“Fate tried to conceal him by naming him Smith.”

— Oliver Wendell Holmes, Jr., Supreme Court justice

What can you discover about a person from just their first name? With the right data set, it turns out, quite a bit. While they might seem randomly distributed, a person’s name says a lot about them: where they are from, their generation, and other demographic details. This has many practical uses but for now let’s start by taking a look at the raw data.

Diving into the name database

The Social Security Administration maintains a database of baby names for each year going back to 1880 along with their rankings. Here are the most popular baby names for 2016:

Rank Male Female
1 Noah Emma
2 Liam Olivia
3 William Ava
4 Mason Sophia
5 James Isabella
6 Benjamin Mia
7 Jacob Charlotte
8 Michael Abigail
9 Elijah Emily
10 Ethan Harper

Looking at this chart you may get an intuitive sense that some of these names are older than others. You may know Williams of all different ages, but Mason “feels” like a recent trend. Similarly for girls, Emma feels like it has a longer history than Harper. Looking at the prevalence over time shows this to be true. Here are those names, along with a few others:

Clearly, the evolution of a particular name over time is highly variable. By graphing names over time this way we can quickly gather insights at a glance. Some names, like William, were once staggeringly common (at one point nearly 10% of the male population!) but have lost popularity over time. Emma is, at the time of this writing, the most common girls’ name, despite having gone nearly extinct in the 1970s. An interesting anomaly from this analysis is the tendency for some names to come about seemingly spontaneously. Often these are “invented” names from popular media.

Pop culture and historical events

The name “Samantha” was created in 1964 for Elizabeth Montgomery’s character in the TV series Bewitched. It was so chosen because it sounded particularly “witchy” to contemporary audiences. At the time, “Samantha” was in the same league as her supporting characters “Endora”, “Tabitha”, and “Esmerelda” (although those never caught on!).

The first Samantha (1964)

“Madison” was chosen by Daryl Hannah’s character in the film Splash, after the eponymous street in New York City. “Madison’s not a name!”, Tom Hanks’ character exclaims in the movie. Today it is one of the most popular girls’ names and Tom Hanks’ comment may be confusing to modern viewers.



Just as media or current events can spontaneously create names, they can also lead to their extinction. While “Katrina” had been already been in decline for the past few decades, the 2005 hurricane led to the name being stigmatized. Even more dramatically, “Isis” enjoyed moderate success (about 500 girls per year) throughout much of the 2000s. Due to its association with the less-than-felicitous terrorist group, by 2016 only 53 girls were born with that name. I’m somewhat surprised that there are even 53 baby Isises out there, proving once again that people are delightfully complex.
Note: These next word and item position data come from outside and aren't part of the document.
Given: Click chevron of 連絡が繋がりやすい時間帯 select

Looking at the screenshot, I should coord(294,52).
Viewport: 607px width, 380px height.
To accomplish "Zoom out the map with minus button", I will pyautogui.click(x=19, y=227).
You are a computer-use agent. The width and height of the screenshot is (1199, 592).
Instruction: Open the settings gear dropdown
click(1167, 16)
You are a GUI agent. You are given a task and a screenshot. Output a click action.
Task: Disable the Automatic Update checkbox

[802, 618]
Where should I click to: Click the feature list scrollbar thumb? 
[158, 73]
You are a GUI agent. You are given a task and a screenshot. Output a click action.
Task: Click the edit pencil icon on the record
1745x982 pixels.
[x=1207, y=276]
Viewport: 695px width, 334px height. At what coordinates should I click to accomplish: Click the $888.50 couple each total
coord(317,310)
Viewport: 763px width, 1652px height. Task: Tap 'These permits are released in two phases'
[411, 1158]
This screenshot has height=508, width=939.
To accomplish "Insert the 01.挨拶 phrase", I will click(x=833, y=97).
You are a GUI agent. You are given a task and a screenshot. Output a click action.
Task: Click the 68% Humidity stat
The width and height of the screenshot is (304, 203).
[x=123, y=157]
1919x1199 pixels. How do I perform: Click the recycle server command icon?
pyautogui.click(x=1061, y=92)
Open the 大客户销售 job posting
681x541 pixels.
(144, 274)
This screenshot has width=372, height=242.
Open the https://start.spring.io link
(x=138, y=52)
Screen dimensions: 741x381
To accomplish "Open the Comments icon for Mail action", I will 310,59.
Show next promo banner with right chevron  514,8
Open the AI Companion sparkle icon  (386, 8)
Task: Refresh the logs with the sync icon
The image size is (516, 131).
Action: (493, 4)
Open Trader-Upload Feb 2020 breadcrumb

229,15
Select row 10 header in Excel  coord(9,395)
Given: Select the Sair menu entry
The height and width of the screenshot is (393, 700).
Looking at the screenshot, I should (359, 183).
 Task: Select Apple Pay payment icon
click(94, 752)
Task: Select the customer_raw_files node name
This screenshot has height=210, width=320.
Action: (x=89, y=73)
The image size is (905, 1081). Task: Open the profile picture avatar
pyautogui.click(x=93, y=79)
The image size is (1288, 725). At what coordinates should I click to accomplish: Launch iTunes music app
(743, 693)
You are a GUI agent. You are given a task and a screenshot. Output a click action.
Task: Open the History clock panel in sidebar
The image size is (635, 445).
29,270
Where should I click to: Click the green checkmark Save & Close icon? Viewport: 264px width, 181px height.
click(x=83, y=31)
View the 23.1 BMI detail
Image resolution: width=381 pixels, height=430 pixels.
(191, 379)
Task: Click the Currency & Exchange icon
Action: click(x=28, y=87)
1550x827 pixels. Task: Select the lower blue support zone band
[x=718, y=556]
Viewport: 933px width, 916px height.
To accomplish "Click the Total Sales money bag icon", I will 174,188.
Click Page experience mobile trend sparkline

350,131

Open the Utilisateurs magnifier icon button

While most names are exclusively male or female, some are androgynous (a phenonemon exploited to great effect with Saturday Night Live’s “It’s Pat!” series of skits). Occasionally a name will even flip genders as in Leslie or Rory, the latter corresponding to the success of the television series “Gilmore Girls”:


A practical application: Classifying names by gender

Looking at these plots, you may get the sense that they simply confirm what you already knew about a name. It may be obvious to you that Mary is a woman’s name or that Clarence was more popular in the 1800s. Where the data really shines though is in resolving ambiguous examples. Suppose you got an email from a person named Jaime. Is Jaime a man or a woman? Let’s compare it to the seemingly equivalent name Jamie:


While these two names are spelled and sound similar, these graphs show that Jaime is probably male while Jamie is probably female. We can use this same intuition to estimate the male/female probabilty for any name. However, what if we had a huge dataset, with hundreds of thousands of names? Manually classifying them all would be very tedius!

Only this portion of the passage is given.